The 4% increase in contributions is close to increasing workers’ wages (5%) and inflation (1.9%) this year, but average family contributions have jumped 47% since 2011, exceeding wage increases (31%) and inflation (19%), the survey found.
Meanwhile, the average single deductible is $ 1,669 for workers who have one, which is not much more than in 2020 ($ 1,644) or 2019 ($ 1,655), but significantly higher. than in 2011 ($ 991).
In 2021, 85% of covered workers had a deductible in their plan, up from 74% ten years ago.
Overall, the burden of deductibles has increased by 92% among all covered workers over the past decade.
The newspaper Health affairs publishes an article online and in its December issue with selected results of the survey.

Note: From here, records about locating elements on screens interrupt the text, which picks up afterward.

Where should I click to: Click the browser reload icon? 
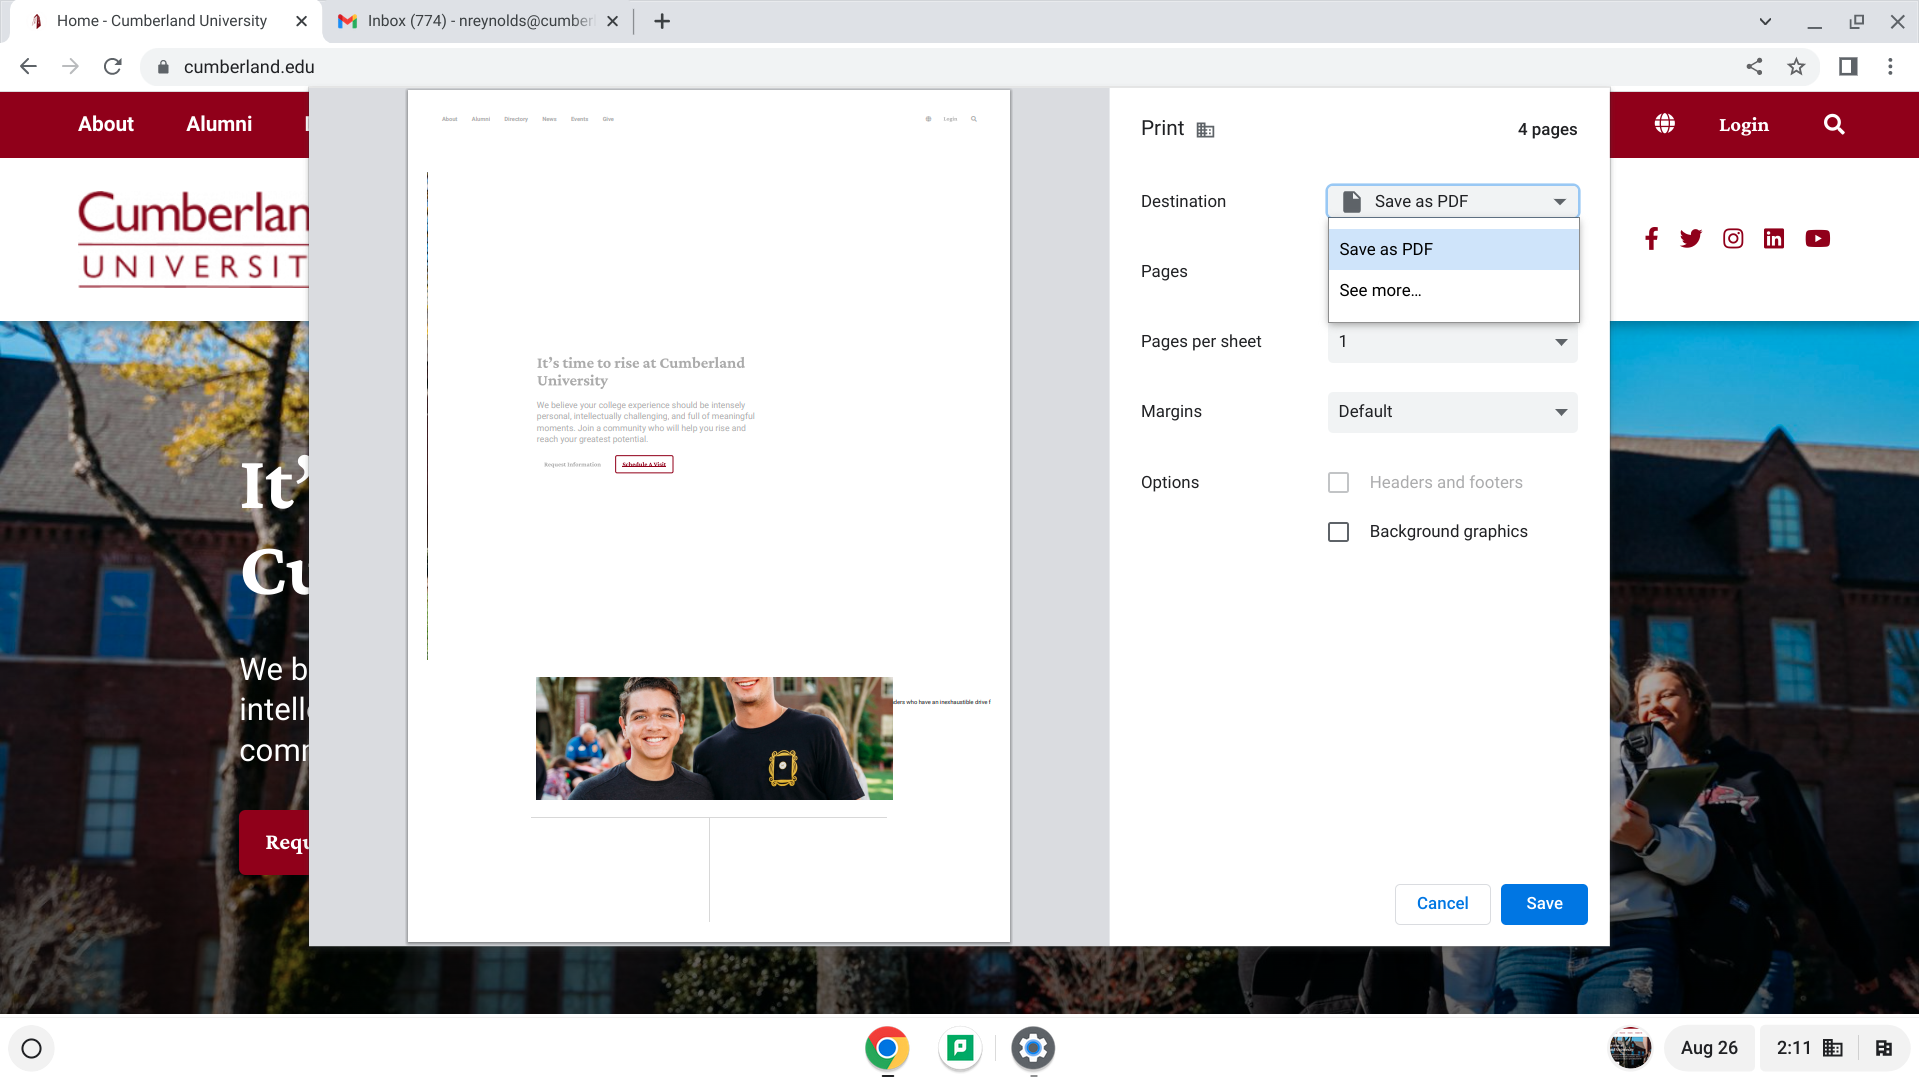[x=113, y=67]
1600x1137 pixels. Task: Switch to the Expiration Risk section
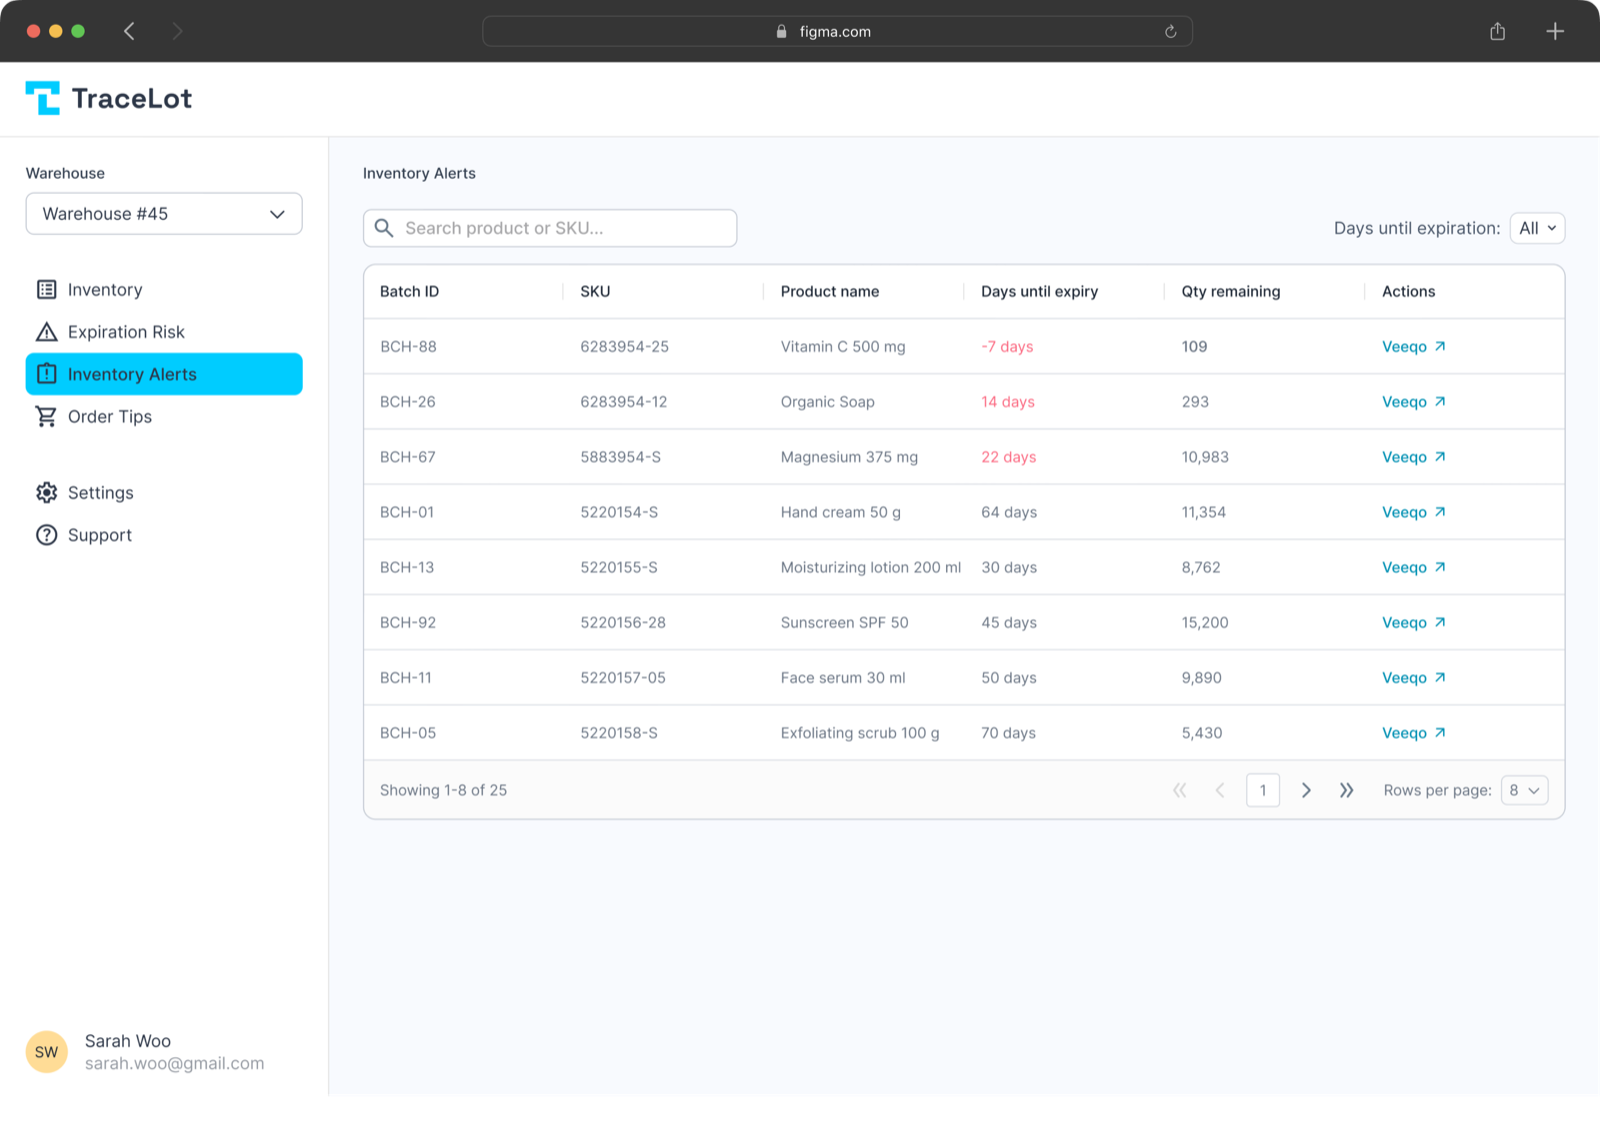tap(125, 331)
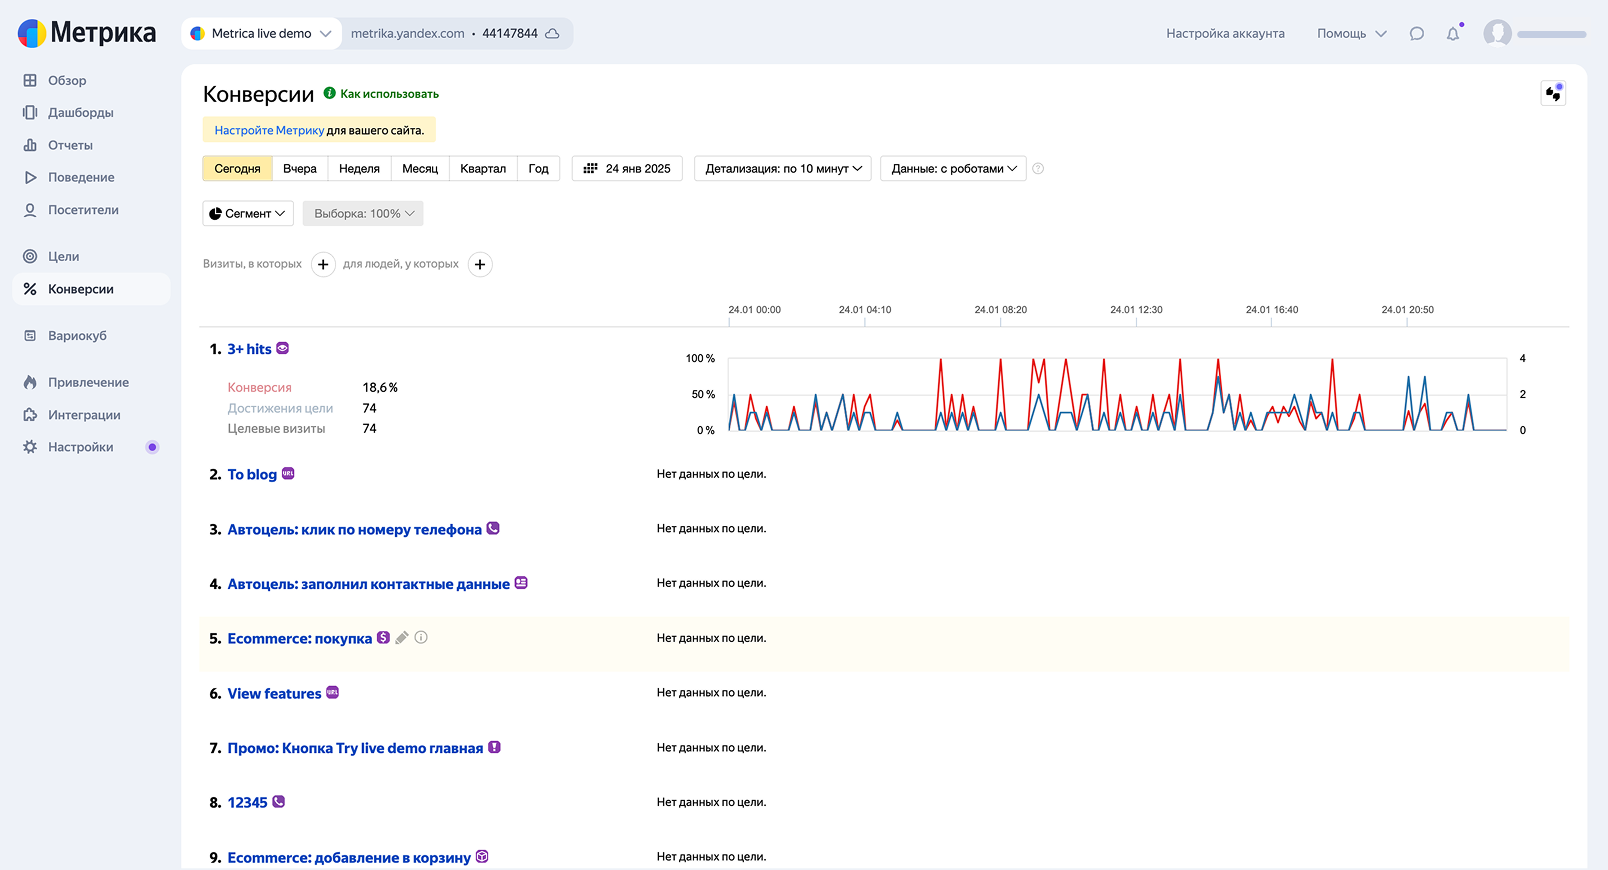Switch period to Неделя
This screenshot has height=870, width=1608.
[x=359, y=169]
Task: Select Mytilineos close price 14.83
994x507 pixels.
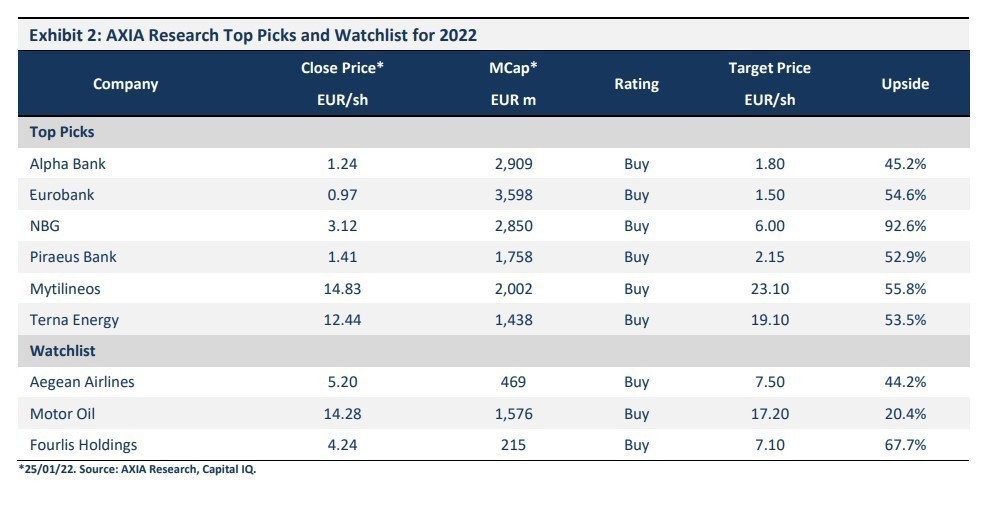Action: click(x=342, y=289)
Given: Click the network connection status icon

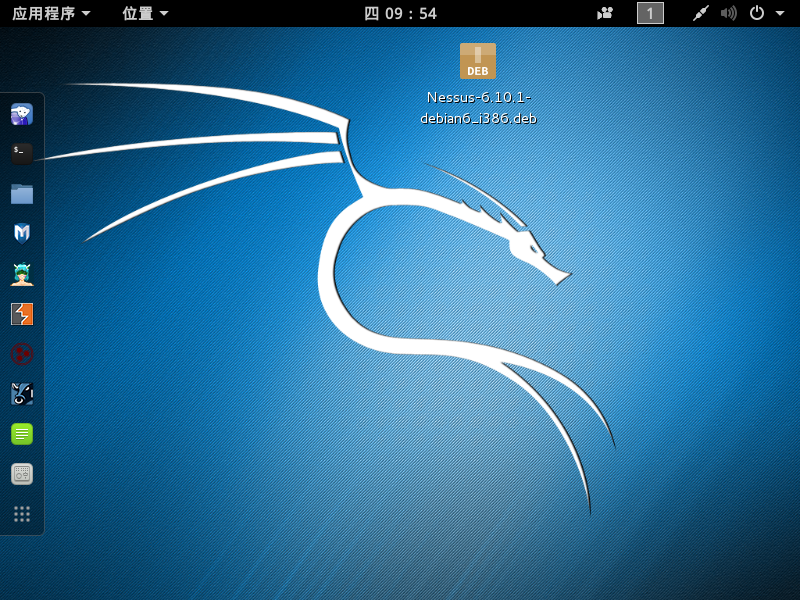Looking at the screenshot, I should coord(702,13).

The brightest point in the results was for mental health coverage.
Among companies with 50 or more workers that offer health benefits, 39% said they changed their mental health and addiction benefits during the pandemic.
For example, 31% gave workers more means to access mental health services, such as telemedicine, and 16% offered new mental health resources, such as an employee assistance program.
Other changes included expanding mental health and addiction service providers within the network (6%), removing or reducing cost sharing for related services (4%) or increasing coverage of off-grid services (3%).
Overall, 12% of employers with 50 or more workers providing health benefits said there had been an increase in the use of mental health services by their registrants. Among the largest employers (1,000 or more workers), 38% reported such an increase.
âThe extension of telemedicine and mental health benefits has been important in meeting the needs of employees and their families in difficult times,â said Claxton and colleagues. “These types of changes make sense not because employers want to spend more, but because employers want their employees to see their health insurance programs as ‘benefits’ and value them as such.”